→ The task: Pictures do not belong in the copy. Write out exactly the lines from the one containing "703x527 pixels." through the end of the data.

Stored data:
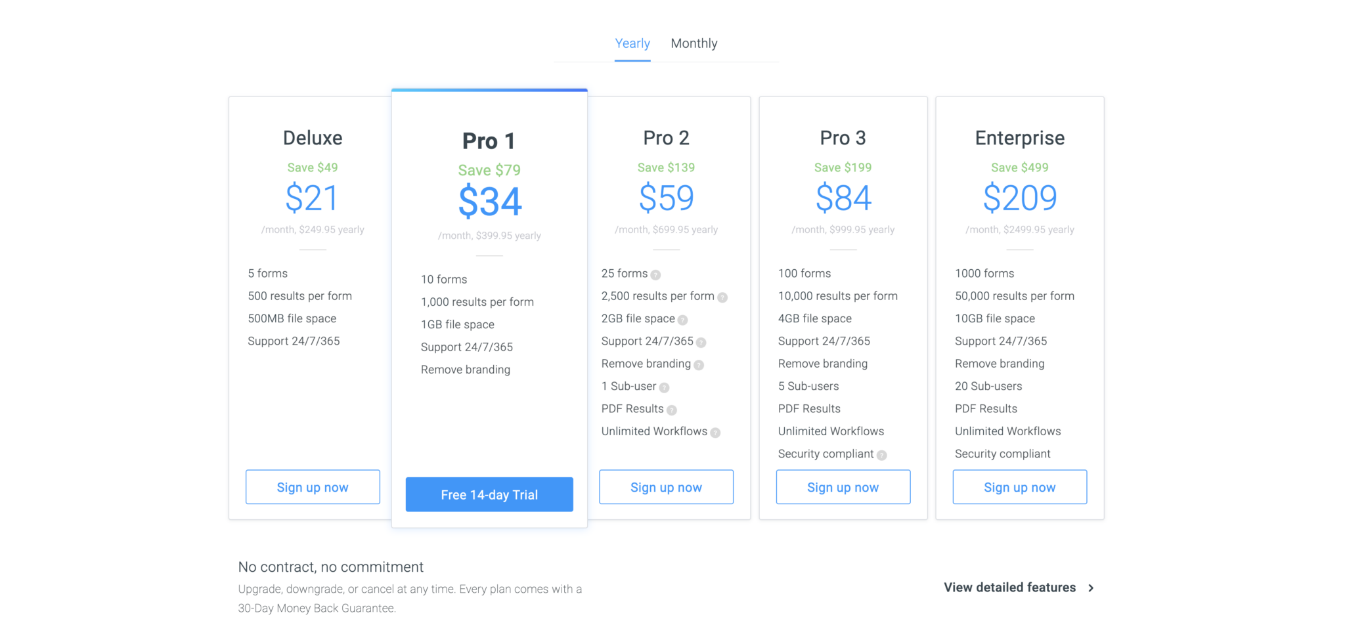Start the Free 14-day Trial for Pro 1
1345x644 pixels.
[489, 494]
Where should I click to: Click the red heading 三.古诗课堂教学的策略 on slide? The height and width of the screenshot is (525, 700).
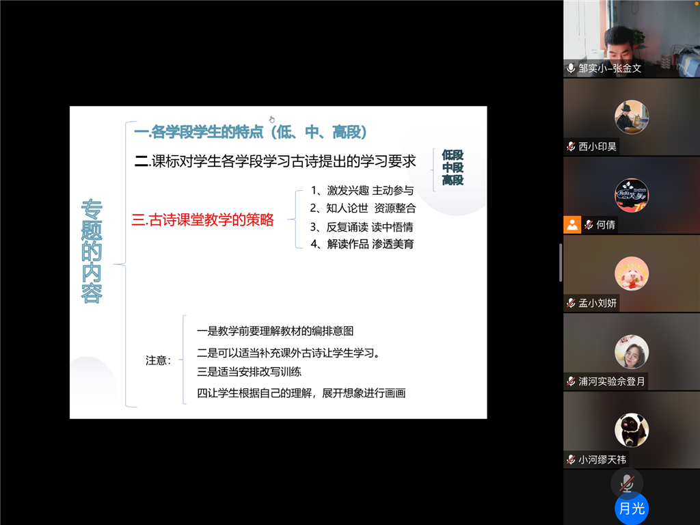202,219
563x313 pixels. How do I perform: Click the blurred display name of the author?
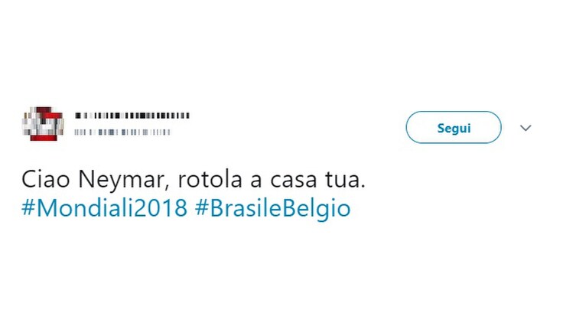click(132, 116)
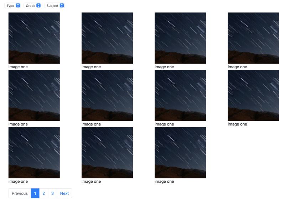The image size is (285, 203).
Task: Click the Previous pagination link
Action: 20,193
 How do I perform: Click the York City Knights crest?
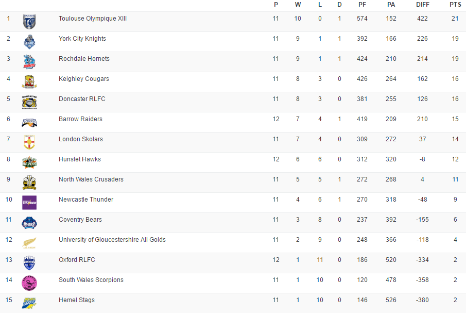29,42
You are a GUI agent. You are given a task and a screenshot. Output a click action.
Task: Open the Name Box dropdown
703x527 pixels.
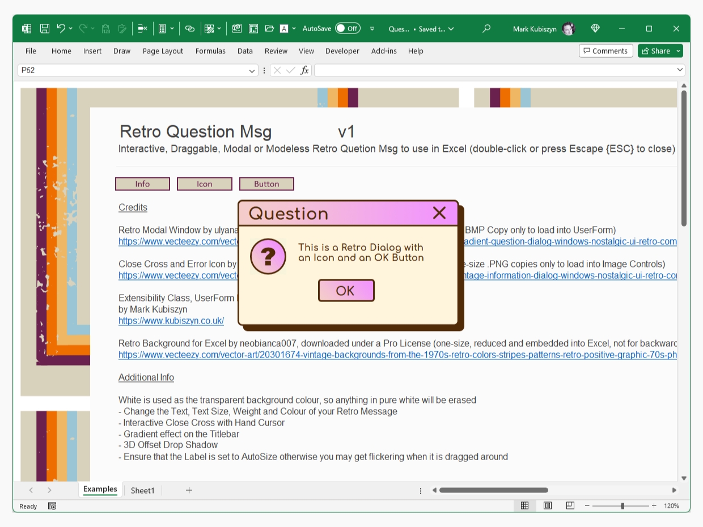coord(253,70)

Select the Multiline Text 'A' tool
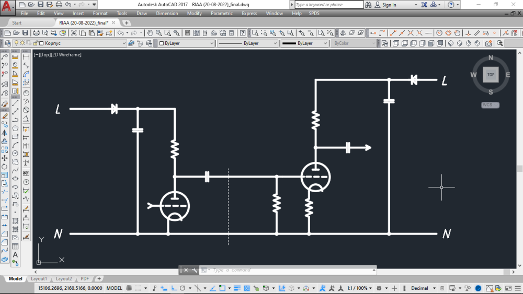pyautogui.click(x=15, y=255)
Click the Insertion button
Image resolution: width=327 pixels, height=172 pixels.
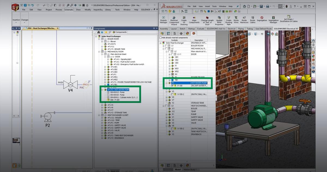pos(16,20)
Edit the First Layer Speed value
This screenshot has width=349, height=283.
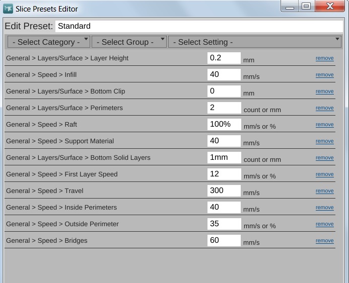[224, 174]
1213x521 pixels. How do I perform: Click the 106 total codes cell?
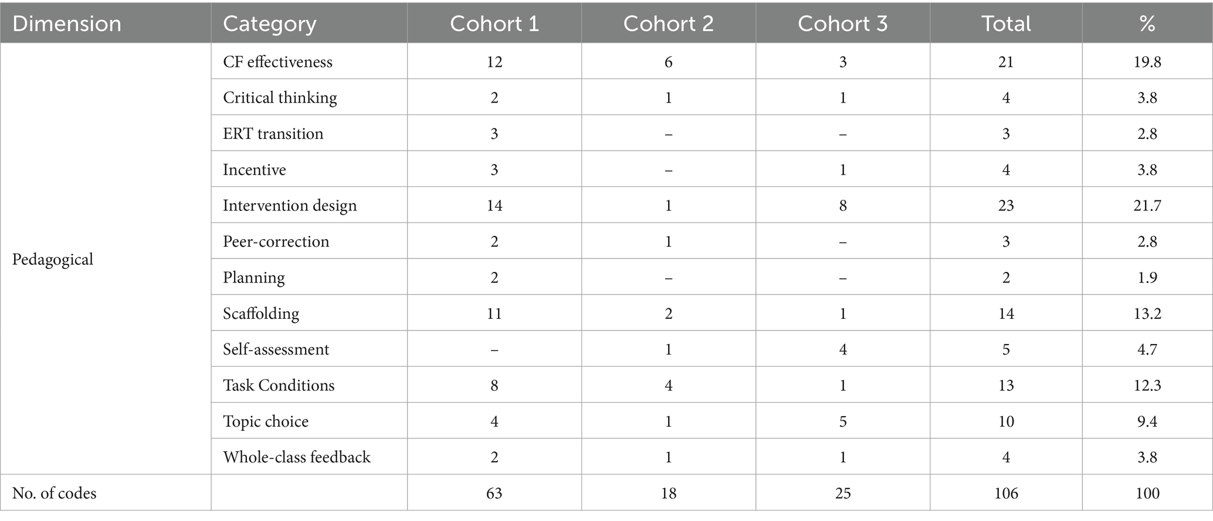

→ Exercise result:
703x527 pixels.
coord(253,70)

Select the Multiline Text 'A' tool
pyautogui.click(x=15, y=255)
Click the Insertion button
Image resolution: width=327 pixels, height=172 pixels.
pos(16,20)
Edit the First Layer Speed value
This screenshot has width=349, height=283.
[224, 174]
1213x521 pixels. How do I perform: Click the 106 total codes cell?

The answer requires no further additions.